Pourtant, en matière de vente immobilière, il résulte des articles 1er, 6 et 7 de la loi du 2 janvier 1970 et 72 du décret du 20 juillet 1972 que tout mandat doit à peine de nullité être écrit, mentionner une limitation de ses effets dans le temps et être inscrit sur un registre mentionnant tous les mandats dans leur ordre chronologique, ces prescriptions s'appliquant à toute opération d'entremise, et notamment par exemple au contrat d'apporteur d'affaire, dès lors que l'opération porte sur un bien immobilier tel que défini par l'article 1er de la loi du 2 janvier 1970.
Ainsi, dès lors que l'intimée aux termes de ses conclusions ne caractérise ni la nature de sa relation commerciale avec l'appelante, ni ne démontre de manière non sérieusement contestable sa conformité aux dispositions de ladite loi dite loi Hoguet, elle ne peut prétendre, en référé, à l'allocation d'une provision à ce titre.
En conséquence, l'ordonnance querellée sera infirmée et il sera dit n'y avoir lieu à référé sur la demande de provision de la société Editta, celle-ci étant renvoyée à mieux se pourvoir au fond.
Sur les demandes accessoires :
La société Aegefim étant accueillie en son recours, l'ordonnance sera infirmée en ses dispositions relatives aux frais irrépétibles et dépens de première instance.
Partie perdante, la société Editta ne saurait prétendre à l'allocation de frais irrépétibles. Elle devra en outre supporter les dépens de première instance et d'appel qui seront recouvrés, s'agissant des dépens d'appel, avec distraction au bénéfice des avocats qui en ont fait la demande.

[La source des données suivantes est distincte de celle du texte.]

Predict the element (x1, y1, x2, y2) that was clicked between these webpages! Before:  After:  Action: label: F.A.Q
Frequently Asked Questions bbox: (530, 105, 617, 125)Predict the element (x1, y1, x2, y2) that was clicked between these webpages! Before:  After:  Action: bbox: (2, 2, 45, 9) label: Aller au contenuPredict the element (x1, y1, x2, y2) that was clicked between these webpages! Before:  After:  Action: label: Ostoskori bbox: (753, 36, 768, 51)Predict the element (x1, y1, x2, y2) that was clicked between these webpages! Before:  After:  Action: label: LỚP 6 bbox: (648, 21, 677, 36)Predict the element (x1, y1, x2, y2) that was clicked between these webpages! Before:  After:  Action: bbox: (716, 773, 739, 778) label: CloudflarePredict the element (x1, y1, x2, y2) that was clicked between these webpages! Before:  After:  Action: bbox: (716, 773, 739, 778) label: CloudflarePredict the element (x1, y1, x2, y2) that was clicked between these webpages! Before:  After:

L'équité commande en revanche de débouter la société Aegefim de sa demande sur le fondement de l'article 700 du code de procédure civile.
PAR CES MOTIFS,
La cour statuant par arrêt contradictoire,
INFIRME l'ordonnance du 18 février 2021 en toutes ses dispositions sauf en ce qu'elle a dit la société Aegefim mal fondée en sa demande de nullité de l'assignation,
Statuant à nouveau des chefs infirmés et y ajoutant,
DIT n'y avoir lieu à référé sur la demande de provision de la société Editta TR au titre de sa relation commerciale avec la société Aegefim,
DIT n'y avoir lieu à application des dispositions de l'article 700 du code de procédure civile tant en première instance qu'en appel,
DIT que la société Editta TR supportera les dépens de première instance et d'appel, qui pourront être recouvrés, s'agissant des dépens d'appel, conformément aux dispositions de l'article 699 du code de procédure civile.